** begin Provided records **

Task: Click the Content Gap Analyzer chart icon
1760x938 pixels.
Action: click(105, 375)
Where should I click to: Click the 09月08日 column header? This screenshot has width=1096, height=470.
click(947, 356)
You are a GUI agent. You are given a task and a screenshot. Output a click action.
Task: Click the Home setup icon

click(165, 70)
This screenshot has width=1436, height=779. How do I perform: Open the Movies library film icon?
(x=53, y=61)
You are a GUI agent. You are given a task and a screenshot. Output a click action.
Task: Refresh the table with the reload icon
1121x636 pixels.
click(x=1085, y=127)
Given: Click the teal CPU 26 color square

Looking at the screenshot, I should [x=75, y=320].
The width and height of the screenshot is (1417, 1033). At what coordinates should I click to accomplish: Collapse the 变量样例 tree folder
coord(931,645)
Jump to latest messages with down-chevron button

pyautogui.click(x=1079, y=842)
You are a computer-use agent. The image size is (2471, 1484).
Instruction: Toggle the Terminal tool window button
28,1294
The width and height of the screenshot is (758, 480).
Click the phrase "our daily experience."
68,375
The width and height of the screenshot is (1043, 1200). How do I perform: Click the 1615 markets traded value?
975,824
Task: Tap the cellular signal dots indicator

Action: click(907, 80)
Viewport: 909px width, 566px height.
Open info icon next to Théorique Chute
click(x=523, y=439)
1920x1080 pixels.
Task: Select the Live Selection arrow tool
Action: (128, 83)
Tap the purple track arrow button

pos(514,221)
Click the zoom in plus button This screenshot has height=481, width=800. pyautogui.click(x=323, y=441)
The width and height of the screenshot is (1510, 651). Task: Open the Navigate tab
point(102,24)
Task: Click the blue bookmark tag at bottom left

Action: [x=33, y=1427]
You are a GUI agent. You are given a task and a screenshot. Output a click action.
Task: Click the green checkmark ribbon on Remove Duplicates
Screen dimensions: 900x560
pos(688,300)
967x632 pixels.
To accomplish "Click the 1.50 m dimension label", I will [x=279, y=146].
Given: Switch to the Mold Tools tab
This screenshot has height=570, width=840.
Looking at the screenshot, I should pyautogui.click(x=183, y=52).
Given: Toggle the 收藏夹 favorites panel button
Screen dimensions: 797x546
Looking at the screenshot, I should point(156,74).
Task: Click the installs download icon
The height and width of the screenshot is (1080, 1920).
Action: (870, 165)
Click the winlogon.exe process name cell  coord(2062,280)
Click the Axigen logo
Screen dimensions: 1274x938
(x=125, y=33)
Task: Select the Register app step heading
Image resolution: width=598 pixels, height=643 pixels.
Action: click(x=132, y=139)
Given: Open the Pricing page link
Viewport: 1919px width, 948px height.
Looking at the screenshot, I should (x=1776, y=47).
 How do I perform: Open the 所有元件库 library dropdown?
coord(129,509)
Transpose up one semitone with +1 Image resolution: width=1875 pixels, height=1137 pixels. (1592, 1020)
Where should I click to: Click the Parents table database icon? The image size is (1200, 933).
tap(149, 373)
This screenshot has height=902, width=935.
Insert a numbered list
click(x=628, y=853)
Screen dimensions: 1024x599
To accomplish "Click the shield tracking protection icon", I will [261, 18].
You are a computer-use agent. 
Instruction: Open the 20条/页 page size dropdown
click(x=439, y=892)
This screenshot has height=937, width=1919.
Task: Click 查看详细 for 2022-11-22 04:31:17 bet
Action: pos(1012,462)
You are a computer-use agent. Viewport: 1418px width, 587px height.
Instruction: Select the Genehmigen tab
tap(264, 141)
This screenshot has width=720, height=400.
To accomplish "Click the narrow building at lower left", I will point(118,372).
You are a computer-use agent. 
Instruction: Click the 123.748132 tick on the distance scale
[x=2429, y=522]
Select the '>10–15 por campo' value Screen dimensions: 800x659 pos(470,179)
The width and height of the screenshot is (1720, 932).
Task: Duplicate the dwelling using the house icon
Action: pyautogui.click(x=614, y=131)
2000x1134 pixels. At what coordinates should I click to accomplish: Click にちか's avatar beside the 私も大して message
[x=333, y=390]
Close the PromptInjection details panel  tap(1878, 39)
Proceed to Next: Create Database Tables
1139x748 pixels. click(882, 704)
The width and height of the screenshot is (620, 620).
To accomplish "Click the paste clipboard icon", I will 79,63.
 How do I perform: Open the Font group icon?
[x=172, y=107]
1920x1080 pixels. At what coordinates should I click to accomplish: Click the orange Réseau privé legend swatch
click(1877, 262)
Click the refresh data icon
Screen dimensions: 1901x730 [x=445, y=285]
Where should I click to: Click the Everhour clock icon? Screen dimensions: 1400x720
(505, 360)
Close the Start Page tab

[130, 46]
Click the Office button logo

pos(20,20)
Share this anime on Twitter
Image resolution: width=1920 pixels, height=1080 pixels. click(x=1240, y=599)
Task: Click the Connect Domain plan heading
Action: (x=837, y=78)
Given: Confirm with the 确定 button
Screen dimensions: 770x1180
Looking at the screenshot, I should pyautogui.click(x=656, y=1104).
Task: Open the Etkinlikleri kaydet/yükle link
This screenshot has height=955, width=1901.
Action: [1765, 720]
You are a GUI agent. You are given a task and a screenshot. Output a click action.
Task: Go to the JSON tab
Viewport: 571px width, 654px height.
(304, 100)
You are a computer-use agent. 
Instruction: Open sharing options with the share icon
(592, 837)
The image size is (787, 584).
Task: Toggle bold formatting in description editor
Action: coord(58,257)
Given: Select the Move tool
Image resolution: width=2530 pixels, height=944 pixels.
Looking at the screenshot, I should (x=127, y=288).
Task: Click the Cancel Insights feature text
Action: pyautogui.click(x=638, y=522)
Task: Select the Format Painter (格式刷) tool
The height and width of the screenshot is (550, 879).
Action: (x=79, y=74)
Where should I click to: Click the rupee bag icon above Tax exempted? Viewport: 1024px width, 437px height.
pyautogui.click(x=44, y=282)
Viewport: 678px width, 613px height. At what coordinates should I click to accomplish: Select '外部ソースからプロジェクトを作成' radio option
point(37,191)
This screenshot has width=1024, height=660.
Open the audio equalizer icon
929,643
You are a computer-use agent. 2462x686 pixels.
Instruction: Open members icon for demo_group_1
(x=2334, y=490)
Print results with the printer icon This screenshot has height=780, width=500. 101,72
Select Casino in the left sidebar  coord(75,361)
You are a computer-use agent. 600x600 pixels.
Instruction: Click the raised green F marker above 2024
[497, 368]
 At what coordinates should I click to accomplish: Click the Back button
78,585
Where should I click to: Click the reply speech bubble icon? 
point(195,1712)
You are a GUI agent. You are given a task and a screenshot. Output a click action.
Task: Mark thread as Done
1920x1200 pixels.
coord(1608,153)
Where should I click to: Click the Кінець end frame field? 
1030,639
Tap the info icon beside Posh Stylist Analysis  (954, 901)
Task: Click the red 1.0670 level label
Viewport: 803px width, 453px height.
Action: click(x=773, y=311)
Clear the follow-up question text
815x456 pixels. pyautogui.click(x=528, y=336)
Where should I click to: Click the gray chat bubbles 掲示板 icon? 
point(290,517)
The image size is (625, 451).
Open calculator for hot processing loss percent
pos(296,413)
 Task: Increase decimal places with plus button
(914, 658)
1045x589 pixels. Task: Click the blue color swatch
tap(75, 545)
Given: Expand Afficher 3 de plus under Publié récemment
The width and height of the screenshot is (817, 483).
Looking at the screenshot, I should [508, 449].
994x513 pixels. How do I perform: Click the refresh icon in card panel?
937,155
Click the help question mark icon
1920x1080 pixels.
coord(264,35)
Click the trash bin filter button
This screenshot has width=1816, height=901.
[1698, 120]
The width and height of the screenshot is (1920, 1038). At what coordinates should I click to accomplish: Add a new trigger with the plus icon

** end Provided records **

(Given task):
How many lines in the entries above contain the string "size" with matching case? Reply with the number alone.

(Solution):
5